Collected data
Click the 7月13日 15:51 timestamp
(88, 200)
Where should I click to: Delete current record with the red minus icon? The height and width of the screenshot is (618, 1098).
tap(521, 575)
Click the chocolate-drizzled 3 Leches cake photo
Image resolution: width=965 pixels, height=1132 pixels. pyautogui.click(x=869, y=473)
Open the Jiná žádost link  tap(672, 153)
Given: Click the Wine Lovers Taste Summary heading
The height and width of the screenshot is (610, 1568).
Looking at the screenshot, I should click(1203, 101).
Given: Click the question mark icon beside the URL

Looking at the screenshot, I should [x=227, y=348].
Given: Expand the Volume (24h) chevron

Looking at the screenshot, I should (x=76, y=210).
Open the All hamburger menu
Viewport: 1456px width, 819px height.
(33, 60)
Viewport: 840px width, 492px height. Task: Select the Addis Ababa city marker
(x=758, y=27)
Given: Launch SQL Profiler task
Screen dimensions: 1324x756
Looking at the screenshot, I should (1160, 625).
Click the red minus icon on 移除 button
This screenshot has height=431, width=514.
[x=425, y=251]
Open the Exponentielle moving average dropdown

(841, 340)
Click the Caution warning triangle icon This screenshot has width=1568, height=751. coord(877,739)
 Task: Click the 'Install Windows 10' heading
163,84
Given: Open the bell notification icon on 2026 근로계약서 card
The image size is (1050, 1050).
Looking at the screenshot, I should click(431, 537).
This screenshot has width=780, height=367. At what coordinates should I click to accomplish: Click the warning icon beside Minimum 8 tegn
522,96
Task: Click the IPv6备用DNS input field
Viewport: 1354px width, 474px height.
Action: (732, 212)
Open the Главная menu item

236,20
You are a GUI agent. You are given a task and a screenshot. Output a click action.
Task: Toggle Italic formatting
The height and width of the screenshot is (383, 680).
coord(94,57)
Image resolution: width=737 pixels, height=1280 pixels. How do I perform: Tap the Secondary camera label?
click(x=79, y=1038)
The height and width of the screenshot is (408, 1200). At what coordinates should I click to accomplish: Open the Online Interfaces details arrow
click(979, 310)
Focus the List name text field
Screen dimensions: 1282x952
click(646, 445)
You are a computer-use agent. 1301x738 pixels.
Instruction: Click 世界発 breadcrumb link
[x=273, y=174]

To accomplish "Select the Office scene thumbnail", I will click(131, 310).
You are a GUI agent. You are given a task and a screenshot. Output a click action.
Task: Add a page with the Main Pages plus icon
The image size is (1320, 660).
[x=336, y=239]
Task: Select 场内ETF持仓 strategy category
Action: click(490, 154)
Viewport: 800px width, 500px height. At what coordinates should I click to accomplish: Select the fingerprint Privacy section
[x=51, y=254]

*Work order*:
Transcribe each record exactly as it is written above.

*Task solution*:
Click the 7月13日 15:51 timestamp
(88, 200)
Where should I click to: Delete current record with the red minus icon? The height and width of the screenshot is (618, 1098).
tap(521, 575)
Click the chocolate-drizzled 3 Leches cake photo
Image resolution: width=965 pixels, height=1132 pixels. pyautogui.click(x=869, y=473)
Open the Jiná žádost link  tap(672, 153)
Given: Click the Wine Lovers Taste Summary heading
The height and width of the screenshot is (610, 1568).
Looking at the screenshot, I should click(1203, 101).
Given: Click the question mark icon beside the URL

Looking at the screenshot, I should [x=227, y=348].
Given: Expand the Volume (24h) chevron

Looking at the screenshot, I should (x=76, y=210).
Open the All hamburger menu
Viewport: 1456px width, 819px height.
(33, 60)
Viewport: 840px width, 492px height. Task: Select the Addis Ababa city marker
(x=758, y=27)
Given: Launch SQL Profiler task
Screen dimensions: 1324x756
Looking at the screenshot, I should (1160, 625).
Click the red minus icon on 移除 button
This screenshot has height=431, width=514.
[x=425, y=251]
Open the Exponentielle moving average dropdown

(841, 340)
Click the Caution warning triangle icon This screenshot has width=1568, height=751. coord(877,739)
 Task: Click the 'Install Windows 10' heading
163,84
Given: Open the bell notification icon on 2026 근로계약서 card
The image size is (1050, 1050).
Looking at the screenshot, I should click(431, 537).
This screenshot has width=780, height=367. At what coordinates should I click to accomplish: Click the warning icon beside Minimum 8 tegn
522,96
Task: Click the IPv6备用DNS input field
Viewport: 1354px width, 474px height.
Action: (732, 212)
Open the Главная menu item

236,20
You are a GUI agent. You are given a task and a screenshot. Output a click action.
Task: Toggle Italic formatting
The height and width of the screenshot is (383, 680).
coord(94,57)
Image resolution: width=737 pixels, height=1280 pixels. How do I perform: Tap the Secondary camera label?
click(x=79, y=1038)
The height and width of the screenshot is (408, 1200). At what coordinates should I click to accomplish: Open the Online Interfaces details arrow
click(979, 310)
Focus the List name text field
Screen dimensions: 1282x952
click(646, 445)
You are a computer-use agent. 1301x738 pixels.
Instruction: Click 世界発 breadcrumb link
[x=273, y=174]

To accomplish "Select the Office scene thumbnail", I will click(131, 310).
You are a GUI agent. You are given a task and a screenshot. Output a click action.
Task: Add a page with the Main Pages plus icon
The image size is (1320, 660).
[x=336, y=239]
Task: Select 场内ETF持仓 strategy category
Action: click(490, 154)
Viewport: 800px width, 500px height. At what coordinates should I click to accomplish: Select the fingerprint Privacy section
[x=51, y=254]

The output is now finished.